Once the modal issues are minimized, you can then move to address the effects of the high gain specular reflections that adversely effect the imaging, localization and intelligibility of the signal above the modal regions from ~250-300 Hz and up.

This is done via an ETC response made for each individual full range speaker. From this each high gain early reflection can be identified and its specific path and point of boundary incidence determined - and appropriate treatment material (absorption, reflection-redirection, or diffusion) surgically applied and its effects with regard to the total room response model verified.

Again, this is a 30,000ft view of the iterative process. And I realize that reading this as opposed to my telling you to specifically 'do this or that' is a bit frustrating - just as it is for me without having more detailed information provided by a more iterative process...
Its not difficult, but it is not a simple 'move everything around and expect every issue to magically resolve itself' process.:bigsmile:
But done properly, I can assure you that it will take less time, effort and money to do right, what the usual serendipitous path requires - and with much better confirmed results!

I think you are well on your way to optimizing the space. You just need to break things down a bit more systematically and to make changes one step at a time designed to isolate individual variables. The problem with changing 'many things' is that you may very welt observe a change, positive or n4egative, but you have too many variables at play in order to determine which factor is primarily responsible for the noted change. Thus a more systematic iterative approach will actually save you some time and effort by allowing you to 'zoom in' and identify the particular relationship that has a direct effect on the response aspect you are trying to optimize.
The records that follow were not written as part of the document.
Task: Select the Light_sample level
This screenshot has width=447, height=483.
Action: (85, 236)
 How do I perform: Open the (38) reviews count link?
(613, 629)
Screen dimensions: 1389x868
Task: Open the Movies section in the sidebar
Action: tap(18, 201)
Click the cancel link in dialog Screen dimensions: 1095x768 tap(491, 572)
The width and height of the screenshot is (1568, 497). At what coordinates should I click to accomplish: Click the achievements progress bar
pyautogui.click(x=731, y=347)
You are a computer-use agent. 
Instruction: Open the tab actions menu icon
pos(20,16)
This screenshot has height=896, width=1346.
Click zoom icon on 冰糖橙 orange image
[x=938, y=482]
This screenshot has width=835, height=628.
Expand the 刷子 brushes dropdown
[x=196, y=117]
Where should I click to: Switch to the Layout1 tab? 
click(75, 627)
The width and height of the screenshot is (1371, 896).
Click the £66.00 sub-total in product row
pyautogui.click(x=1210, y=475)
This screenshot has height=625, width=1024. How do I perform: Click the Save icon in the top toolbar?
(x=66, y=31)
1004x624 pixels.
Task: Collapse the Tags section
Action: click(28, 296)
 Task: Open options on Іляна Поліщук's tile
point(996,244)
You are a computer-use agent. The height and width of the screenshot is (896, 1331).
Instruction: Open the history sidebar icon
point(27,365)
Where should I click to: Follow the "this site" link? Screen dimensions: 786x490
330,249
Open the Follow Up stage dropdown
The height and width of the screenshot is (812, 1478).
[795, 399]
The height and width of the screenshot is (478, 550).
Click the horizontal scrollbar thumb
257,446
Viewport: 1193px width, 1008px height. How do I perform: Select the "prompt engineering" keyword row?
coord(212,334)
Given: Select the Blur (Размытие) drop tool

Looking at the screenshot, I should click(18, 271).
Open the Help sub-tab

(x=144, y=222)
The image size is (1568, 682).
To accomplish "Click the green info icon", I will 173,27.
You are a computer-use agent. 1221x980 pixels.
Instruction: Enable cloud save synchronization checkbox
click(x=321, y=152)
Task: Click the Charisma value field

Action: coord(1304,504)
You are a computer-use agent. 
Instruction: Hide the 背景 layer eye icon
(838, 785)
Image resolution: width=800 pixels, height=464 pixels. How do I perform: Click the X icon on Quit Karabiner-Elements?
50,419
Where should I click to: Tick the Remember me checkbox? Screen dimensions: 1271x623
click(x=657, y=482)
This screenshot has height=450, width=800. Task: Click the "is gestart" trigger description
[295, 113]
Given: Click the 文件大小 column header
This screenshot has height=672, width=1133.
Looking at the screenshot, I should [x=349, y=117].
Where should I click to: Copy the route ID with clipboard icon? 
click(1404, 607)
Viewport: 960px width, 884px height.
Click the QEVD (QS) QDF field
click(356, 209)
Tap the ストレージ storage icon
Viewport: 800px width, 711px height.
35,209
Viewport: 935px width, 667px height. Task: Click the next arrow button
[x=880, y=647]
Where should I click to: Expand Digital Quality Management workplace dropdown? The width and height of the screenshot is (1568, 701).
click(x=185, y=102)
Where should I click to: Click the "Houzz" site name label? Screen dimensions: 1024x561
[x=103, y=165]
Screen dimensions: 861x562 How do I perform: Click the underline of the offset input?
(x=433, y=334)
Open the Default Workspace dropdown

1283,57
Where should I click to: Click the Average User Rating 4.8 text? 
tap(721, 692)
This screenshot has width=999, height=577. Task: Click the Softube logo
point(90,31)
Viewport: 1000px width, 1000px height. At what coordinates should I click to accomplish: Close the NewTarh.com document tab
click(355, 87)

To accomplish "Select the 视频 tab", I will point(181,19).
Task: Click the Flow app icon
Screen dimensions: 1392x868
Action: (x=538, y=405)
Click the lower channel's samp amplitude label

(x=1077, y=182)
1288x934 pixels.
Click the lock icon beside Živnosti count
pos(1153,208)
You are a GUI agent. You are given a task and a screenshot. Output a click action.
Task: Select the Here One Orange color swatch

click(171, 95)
If you like, you can PM me and I can, as time permits, using IM (Skype or Yahoo Messenger) _and voice _provide a bit more detail as you progress through the process with the benefit of more detailed information.


----------



## inter_voice (Oct 18, 2010)

Thanks SAC for your very comprenhensive comments and "how to do it". 
Now I have some idea as to how I should move my speakers, sub and my listening position and take the mesaurements.

Thanks again SAC :T


----------